3.3 Effectiveness of Notification Content

Both Article 57 of PIPL and Article 34 of GDPR require the communication of personal information(data)breaches to the affected individual and provide the specific notification content. However, such a communication task delegated to personal information processors or controllers might inadvertently contribute to the boom of phishing, which refers to a kind of identity theft falsely disguising as legitimate processors to an entice individuals to surrender sensitive personal information, like financial accounts or medical recording[16].

Additionally, whether the breach notification is sent by SMS or email, in the era of information, a significant portion of the community will filter the report by spam or junk mail, resulting in a substantial reduction in the system's effectiveness.

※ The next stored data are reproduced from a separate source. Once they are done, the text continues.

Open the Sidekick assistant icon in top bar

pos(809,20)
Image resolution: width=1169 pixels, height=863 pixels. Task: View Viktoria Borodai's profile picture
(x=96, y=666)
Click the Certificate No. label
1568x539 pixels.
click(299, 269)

Regarding the specific matters to be included in the notification, PIPL and GDPR only stipulate what should be included, but not what should be forbidden. This will lead the business entity that sends the message to take the opportunity to promote sales, etc., and jeopardize the readability of the notification.

To sum up, in terms of the specific content design of notifications and the way to send them, more enterprises and their industries should be allowed to set guidelines and submit them to the regulatory authorities for approval.The initiatives should be encouraged to develop innovative and effective ways to overcome the shortcomings of the existing notifications. Second, the scope of content should be strictly regulated to prohibit any sales promotion that jeopardizes the readability of the notice.

4 Concluding Remarks

With widespread social concern about personal information protection, the refinement and improvement of the breach notification system have become critical. The discretion delegated to the personal information processor in Article 57 of PIPL predominantly affects the effectiveness of the notification mechanism.

The liability of breach notification for personal information processors and the "structuring discretion" proposed by Davis both confront the problem of regulating private entities over-exercising discretion. Given the dominant position of personal information processors in terms of knowledge and information, the procedure to make the exercise of discretion more fairly and reasonably is mainly focused on the aspect of information disclosure. Accordingly, this paper puts forward three suggestions: first, establishing operational and measurable criteria for triggering discretion and continuously intervening in the review of decisions made by personal information processors or controllers; second, weakening clear regulatory indicators, and reviewing the decisions from processors or controllers in a coordinated manner; third, formulating industry guidelines to strictly regulate the scope of content that can be included in breach notification, and improving the readability of reports.

As to the future work on the breach notification system, it is proper to consider behavioral findings on decision-making, such as the heuristics and cognitive biases[17],which might provide novel insights into the policy regarding the notification content.